Patient TeachingPostprocedure Care after HPV Surgical Excision
Postprocedure patient teaching should include the following:
- Medication usually isn’t needed after removal of lesions. Topical anesthetic ointments may be used to minimize discomfort. Sitz baths may aid resolution when large areas are treated; silver sulfadiazine (Silvadene) ointment or antibiotic ointment may not only be soothing but may also reduce the possibility of superficial infection. No dressing is required, but some patients may request a sanitary napkin for treated genital lesions. Ice packs are helpful.
- Cryonecrosed lesions will progress from erythema to edema and then will turn black. The lesions will disappear within a few days, and healing should be complete in 7 to 8 days. For chemically cauterized lesions, the healing process is usually less than 1 week.
- Treated areas should be washed and dried gently each day of the healing process. Postcryotherapy management is similar to that for a superficial partial-thickness burn.
- If acute discomfort persists beyond 48 hours, instruct the patient to contact the physician.
- Rarely, a mixture of equal parts of 20% benzocaine (Hurricaine) ointment and topical antibiotics may be used. Lidocaine ointment 5% provides excellent relief and also keeps the tissues moist.
- Counsel the patient to report excessive discomfort or any signs of infection.11
Plantar verrucae are generally treated with topical 40% salicylic acid plaster applied daily, with paring of hyperkeratotic areas, although intralesional bleomycin and liquid nitrogen therapy have also been used.

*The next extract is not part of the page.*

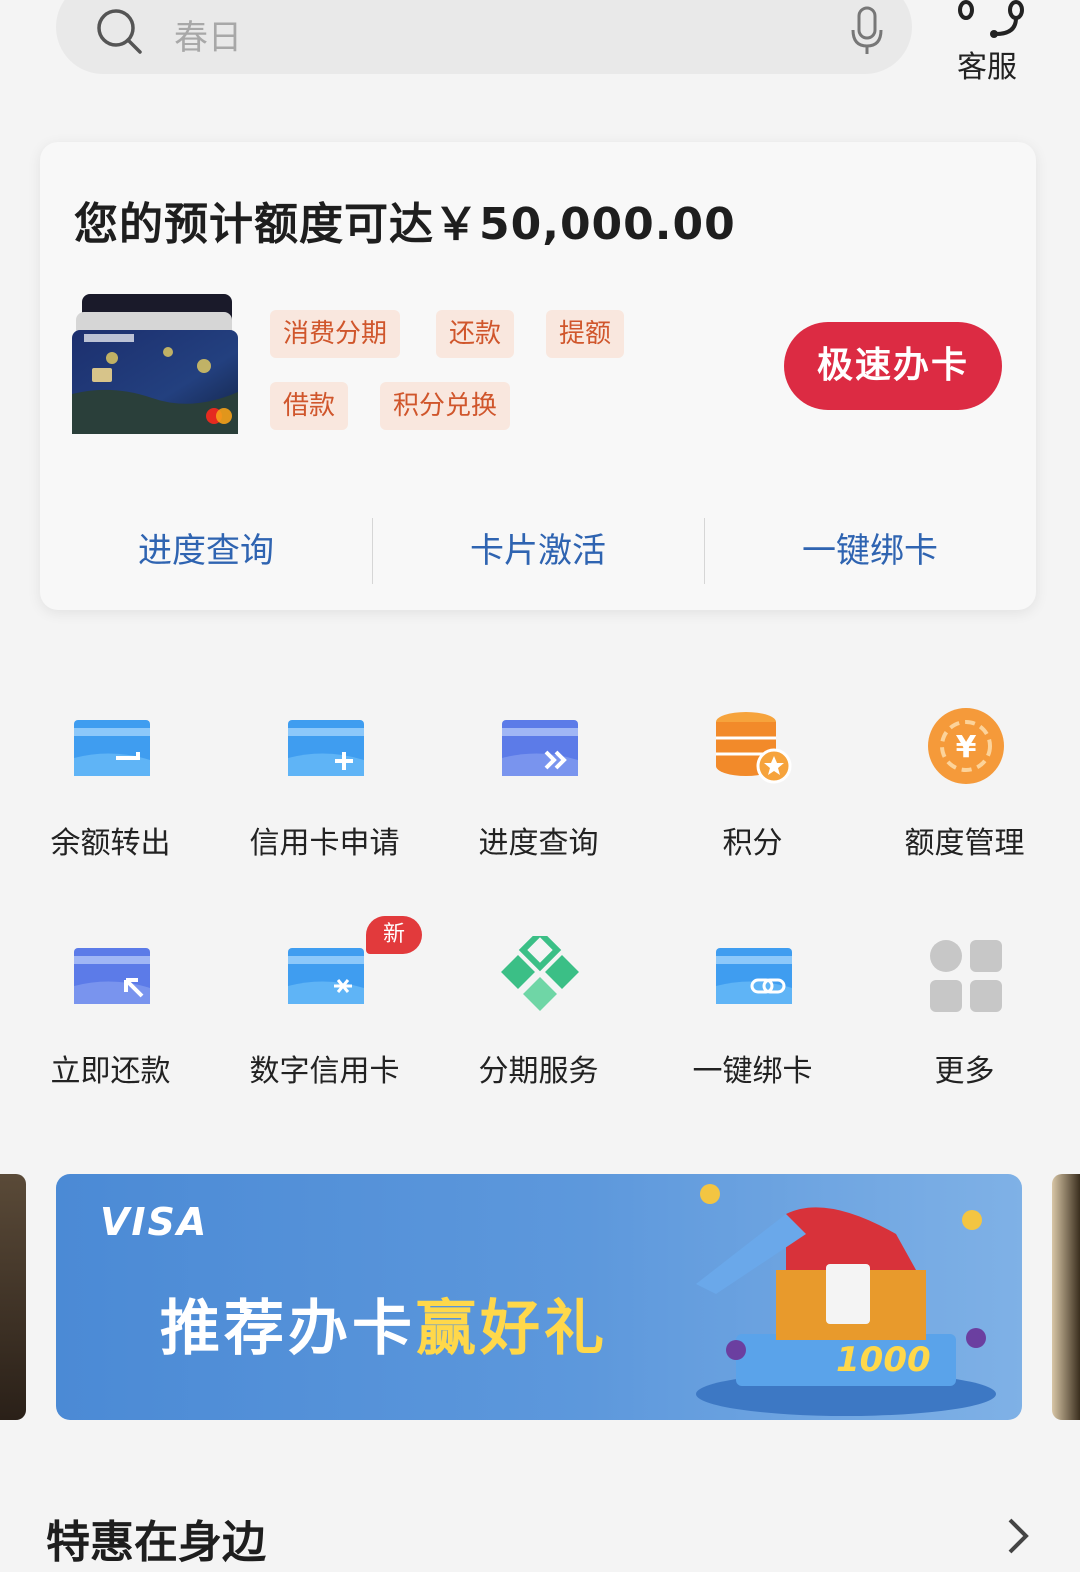 The width and height of the screenshot is (1080, 1572). Describe the element at coordinates (867, 31) in the screenshot. I see `microphone-icon` at that location.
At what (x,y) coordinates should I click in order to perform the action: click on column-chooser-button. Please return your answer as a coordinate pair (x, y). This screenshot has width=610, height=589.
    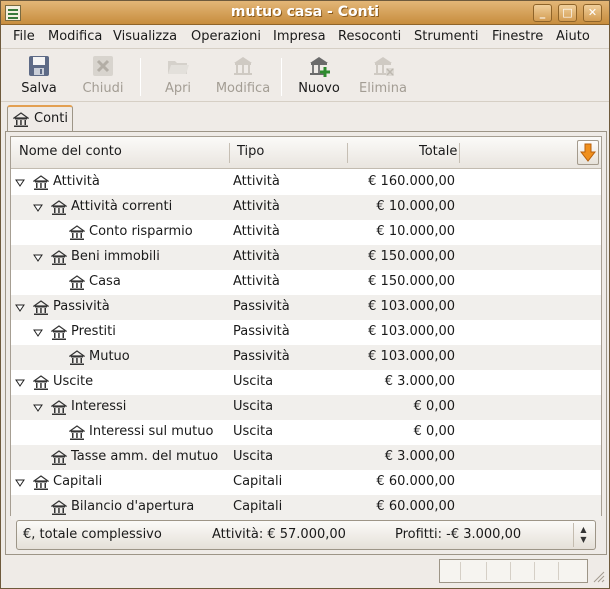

Verruca plana warts are commonly treated with topical tretinoin alone or in combination with 5-fluorouracil. Light electrodessication or liquid nitrogen application may be used as an adjunct therapy. Verrucous carcinoma requires excisional surgery. (See Patient Teaching: Postprocedure Care after HPV Surgical Excision.)
Molluscum contagiosum is a benign, usually asymptomatic viral skin infection caused by the poxvirus; it is spread by direct contact and causes no systemic manifestations. The diagnosis can usually be made from the characteristic appearance of dome-shaped, umbilicated, translucent papules that may develop on any cutaneous site, especially the genital areas and the face. In the patient with AIDS, lesions may become widespread, disfiguring, and resistant to treatment. The lesions appear verrucous, pruritic, or eczematous. Once they become confluent, they can be difficult to treat. Although the exact incidence of molluscum contagiosum in patient with AIDS is unknown, it is estimated to be 5% to 18%.12 Treatment is generally by destructive measures, including cryotherapy or curettage. (See Patient Teaching: Molluscum Contagiosum.)
Patient TeachingPatient Teaching
- Molluscum contagiosum can be transmitted through direct contact.
- The lesions are prone to autoinoculation, and in male patients, shaving the beard area has been reported to cause particularly severe infections, with lesions encompassing the entire face.
- Covering lesions with clothing and/or bandages is one effective way to prevent spread.
- Good hand hygiene and avoiding touching the lesions is another way to prevent spread of fomites.
- Cryonecrosed lesions will progress from erythema to edema and then will turn black. The lesions will disappear within a few days, and healing should be complete in 7 to 8 days.
- For chemically cauterized lesions, the healing process is usually less than 1 week.